The case is Allen v Wells Fargo & Company et al Case Number 0:16-cv-03405 in the U.S. District Court for The District of Minnesota.
Unless you’re slightly out of the loop (which is definitely OK), you’ve probably heard about the maelstrom of bad news hitting Wells Fargo right now. First, the $185 million in fines for creating fake accounts on behalf of its customers. Now, a class action lawsuit over the same claims, as well as a case filed by current and former employees who were allegedly penalized for not taking part in the reportedly fraudulent practices.

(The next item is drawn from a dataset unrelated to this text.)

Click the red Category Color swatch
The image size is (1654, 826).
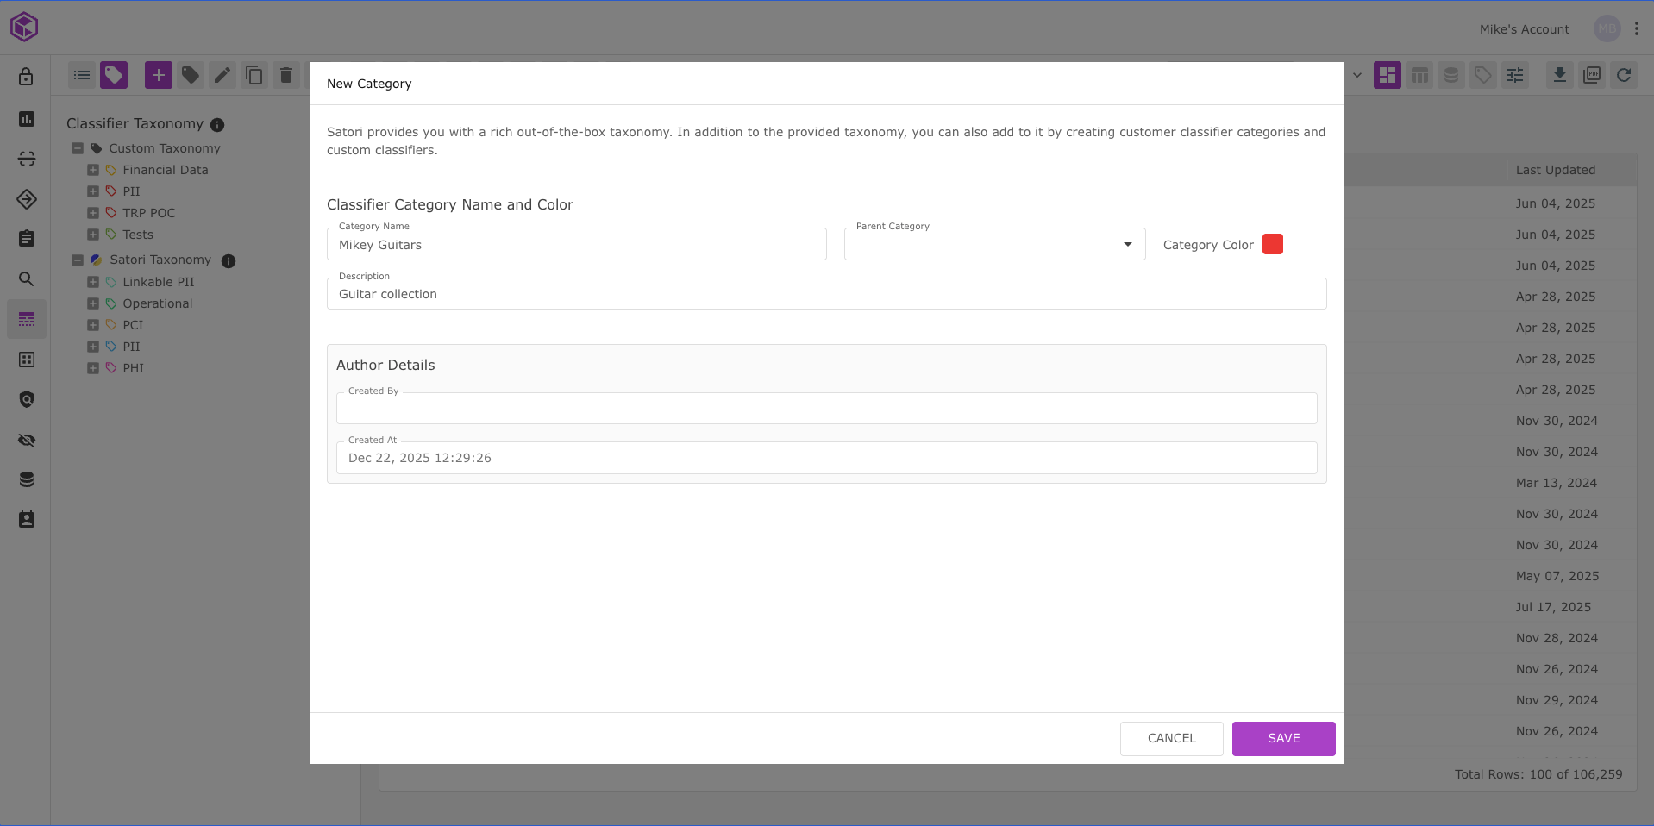1272,245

So, What Does It All Mean?
Meaning of life discussions aside, Wells Fargo is in a heap of trouble.This is what Wells Fargo has been accused of doing since 2011:
- Creating fake emails to sign customers up for online banking
- Making nearly 1.5 million additional bank accounts that accumulated roughly $2.6 million in fees
- Transferring small amounts of money from existing accounts to open fake ones
- Fraudulently applying for close to 565,000 credit/debit cards
And this was done all without consumers’ consent, of course.
No one even noticed until they started accumulating fees on accounts they didn’t authorize and getting mailed debit and credit cards they never ordered. The practice finally made headlines when the Consumer Financial Protection Bureau reviewed Wells Fargo’s sales practices and issued the largest penalty in its history ($100 million – with the Office of the Comptroller of the Currency and the city of Los Angeles contributing the other $85 million).

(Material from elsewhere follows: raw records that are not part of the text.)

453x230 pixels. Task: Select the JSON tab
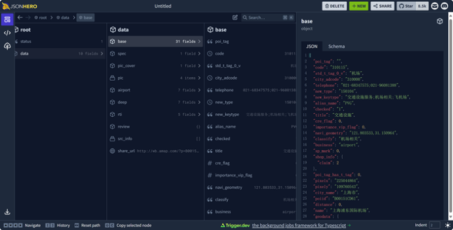311,46
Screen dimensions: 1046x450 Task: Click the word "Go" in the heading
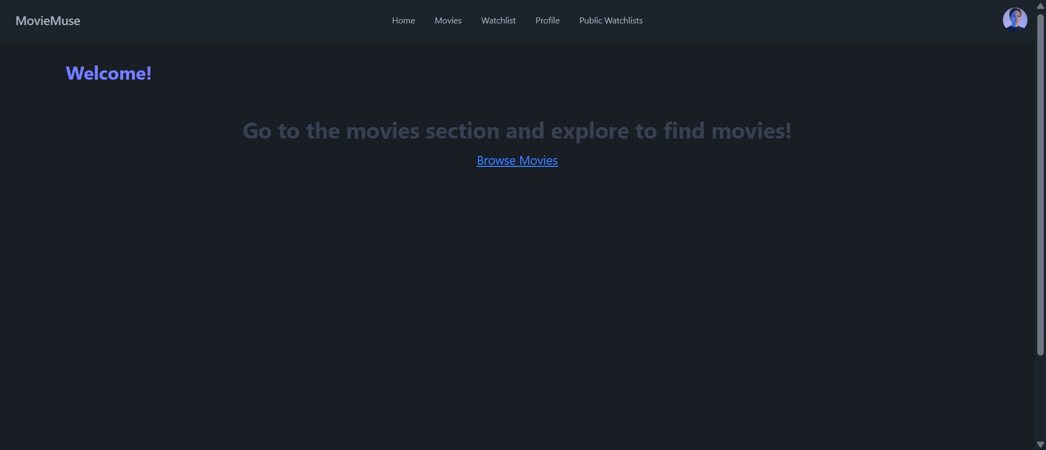257,131
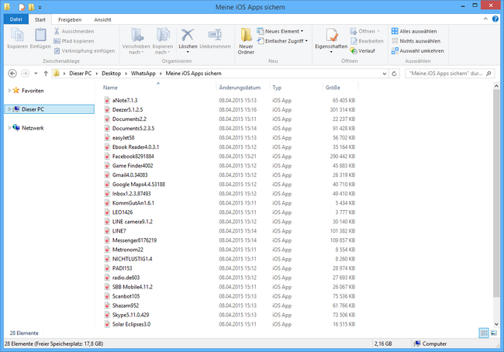
Task: Switch to large icons view in status bar
Action: [x=494, y=332]
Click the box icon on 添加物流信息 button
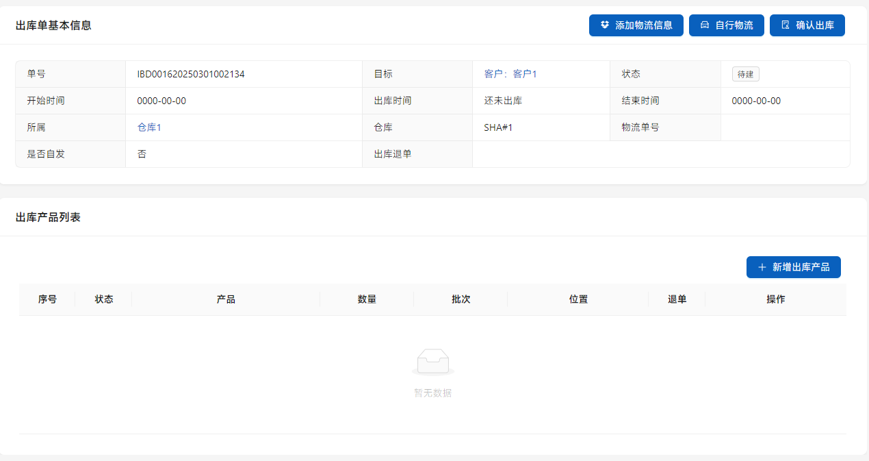869x461 pixels. [605, 25]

But, why would the banks’ employees decide to go rouge and start making phony accounts? Apparently, Wells Fargo gave its employees some crazy-high sales standards to meet and failed to properly oversee the inevitable consequences of creating a “do whatever it takes to meet your quota” mentality. The bank fired nearly 5,300 employees who were involved; however, that doesn’t get Wells Fargo off the hook since it knew what was going on and didn’t do anything to stop it.
On top of that, two former Wells Fargo employees are seeking $2.6 billion for current and former bank employees who were punished because they didn’t meet Wells Fargo’s “unrealistic quotas.” The suit is claiming that the bank promoted employees who made their quotas by setting up fake accounts – while those who didn’t take part were demoted or fired.
How Will It All Turn Out?
This one is pretty interesting to speculate about – if you’re into that sort of thing. Wells Fargo already apologized (for whatever it’s worth) and agreed to refund fees that may have been inappropriately charged. The lawsuit filed on behalf of Wells Fargo account holders is seeking an order to prevent the bank from taking the same actions again, as well as disgorgement of the revenues wrongfully retained and a monetary penalty.
It could be argued that since Wells Fargo already gave the money back to restore customers’ accounts, a lawsuit has nothing left to claim. The court may find that Wells Fargo sufficiently relieved its customers thanks to the fines it was already hit with. On the other hand, Wells Fargo could still be forced to pay punitive damages for engaging in fraudulent business practices. That being said, it will still be up to the court to determine where the lawsuit will go from here.
And, as far as the employees’ suit? Well, it’s pretty scummy for a company to reward poor behavior and punish anyone for doing what’s right – but do the workers have legal recourse? Only time will tell.